What was the root cause?

The integrations delegator stopped consuming messages from Rabbit. The consumer count in Rabbit never dipped below 1.

What steps did we take to identify and isolate the issue?

Checking the unprocessed message count in Rabbit showed that messages were stacking up and this was the issue.

How long did it take for us to triangulate it, and is there anything we could do to shorten that time?

  • From the start of messages not being processed until the queue was empty was around 30 hours.
  • We currently only monitor the number of consumers of a queue, expecting that a consumer being disconnected would show in the number of consumers connected which wasn't the case.

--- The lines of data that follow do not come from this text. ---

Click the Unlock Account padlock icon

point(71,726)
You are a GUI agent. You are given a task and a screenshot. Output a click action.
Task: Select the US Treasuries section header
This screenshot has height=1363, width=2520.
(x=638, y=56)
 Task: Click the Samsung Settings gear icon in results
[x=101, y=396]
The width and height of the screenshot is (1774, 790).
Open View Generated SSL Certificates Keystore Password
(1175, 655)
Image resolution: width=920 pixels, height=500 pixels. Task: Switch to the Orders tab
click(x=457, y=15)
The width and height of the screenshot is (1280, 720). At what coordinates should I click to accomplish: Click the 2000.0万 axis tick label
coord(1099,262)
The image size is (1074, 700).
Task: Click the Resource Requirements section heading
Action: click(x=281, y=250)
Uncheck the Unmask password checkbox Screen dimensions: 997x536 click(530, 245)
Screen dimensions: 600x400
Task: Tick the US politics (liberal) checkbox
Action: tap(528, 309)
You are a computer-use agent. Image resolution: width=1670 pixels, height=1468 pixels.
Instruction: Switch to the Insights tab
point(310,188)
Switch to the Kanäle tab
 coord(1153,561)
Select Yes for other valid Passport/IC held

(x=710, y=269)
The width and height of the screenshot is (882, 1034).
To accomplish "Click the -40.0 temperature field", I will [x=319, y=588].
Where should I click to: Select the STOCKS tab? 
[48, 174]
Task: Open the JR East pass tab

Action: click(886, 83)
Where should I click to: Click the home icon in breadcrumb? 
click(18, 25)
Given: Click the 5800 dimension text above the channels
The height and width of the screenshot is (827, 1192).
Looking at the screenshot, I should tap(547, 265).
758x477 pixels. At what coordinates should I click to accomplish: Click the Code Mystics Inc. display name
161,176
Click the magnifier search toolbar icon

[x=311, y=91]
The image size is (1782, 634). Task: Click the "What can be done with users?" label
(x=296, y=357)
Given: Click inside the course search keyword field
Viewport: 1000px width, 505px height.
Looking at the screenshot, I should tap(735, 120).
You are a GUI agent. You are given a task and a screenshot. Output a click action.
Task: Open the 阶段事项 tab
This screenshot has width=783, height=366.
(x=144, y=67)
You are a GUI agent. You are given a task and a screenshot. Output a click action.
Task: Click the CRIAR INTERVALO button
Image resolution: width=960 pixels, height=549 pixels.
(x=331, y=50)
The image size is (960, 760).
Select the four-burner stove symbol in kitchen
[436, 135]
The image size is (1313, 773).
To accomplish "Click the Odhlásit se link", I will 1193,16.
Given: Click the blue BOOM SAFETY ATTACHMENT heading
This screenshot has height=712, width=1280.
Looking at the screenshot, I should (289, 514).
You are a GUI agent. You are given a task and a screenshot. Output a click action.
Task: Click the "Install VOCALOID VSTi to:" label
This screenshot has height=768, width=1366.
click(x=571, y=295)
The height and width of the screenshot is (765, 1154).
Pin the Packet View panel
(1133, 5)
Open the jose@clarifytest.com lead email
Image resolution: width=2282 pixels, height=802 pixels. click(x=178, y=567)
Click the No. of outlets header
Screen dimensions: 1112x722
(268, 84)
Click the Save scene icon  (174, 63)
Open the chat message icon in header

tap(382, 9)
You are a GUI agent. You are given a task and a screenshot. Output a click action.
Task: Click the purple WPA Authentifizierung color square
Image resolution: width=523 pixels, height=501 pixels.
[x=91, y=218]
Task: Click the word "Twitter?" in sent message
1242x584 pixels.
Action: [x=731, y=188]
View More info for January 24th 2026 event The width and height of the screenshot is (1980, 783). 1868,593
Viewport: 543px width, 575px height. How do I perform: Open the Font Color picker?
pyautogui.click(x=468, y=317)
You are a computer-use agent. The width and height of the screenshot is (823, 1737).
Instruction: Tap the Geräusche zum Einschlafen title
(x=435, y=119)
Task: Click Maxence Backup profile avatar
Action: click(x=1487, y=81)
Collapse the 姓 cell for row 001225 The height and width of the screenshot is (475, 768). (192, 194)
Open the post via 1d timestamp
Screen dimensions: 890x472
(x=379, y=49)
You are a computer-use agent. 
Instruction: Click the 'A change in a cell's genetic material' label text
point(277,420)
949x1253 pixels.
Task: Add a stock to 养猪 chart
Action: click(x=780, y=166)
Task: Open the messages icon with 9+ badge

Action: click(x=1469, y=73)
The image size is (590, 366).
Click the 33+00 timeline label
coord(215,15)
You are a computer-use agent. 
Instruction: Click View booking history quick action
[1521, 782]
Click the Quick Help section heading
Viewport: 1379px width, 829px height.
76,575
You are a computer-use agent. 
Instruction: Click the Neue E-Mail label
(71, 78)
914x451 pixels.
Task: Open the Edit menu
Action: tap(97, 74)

An additional monitor on unacked messages in a queue would have let us spot this much faster.

Which customers/services bore the brunt of the outage?

  • Integrations and all customers that use that functionality.

How did we fix it?

  • Restarting the integrations delegator.

What did we learn? How will those learnings advise our process, product, and strategy?

1. Monitoring the queue consumer count alone does not give us full visibility into whether the integrations delegator/consumer apps are processing messages. We should also monitor the number of messages in a queue.
2. The integrations delegator should not acknowledge a message until it has finished processing it.
3. We should be able to limit how many messages are processed by an app at once.
4. The integrations consumer should not use auto-ack for its messages and should instead acknowledge them when it has finished processing them.
5. If the integrations delegator/consumer cannot reconnect to the queue automatically when it loses its connection, we should use health checks to have Kubernetes restart it automatically. We shouldn't be relying on a human to do it.
6. This Compose/RabbitMQ/Our queue consumers setup are used for critical components of our customers' systems. They do not reach the levels of reliability we need.
7. We do not have enough visibility into what is happening inside these services. We should be able to identify what events were triggered when.
8. Being able to replay past events (with payloads) would be very useful in situations like this.

Posted Jun 12, 2019 - 08:00 UTC

Resolved
We have identified an issue that caused the delivery of some webhooks to be delayed between April 29th and 30th. Processing the delayed events is now complete. If you believe a required event was not executed, please contact support.
Posted Apr 29, 2019 - 07:00 UTC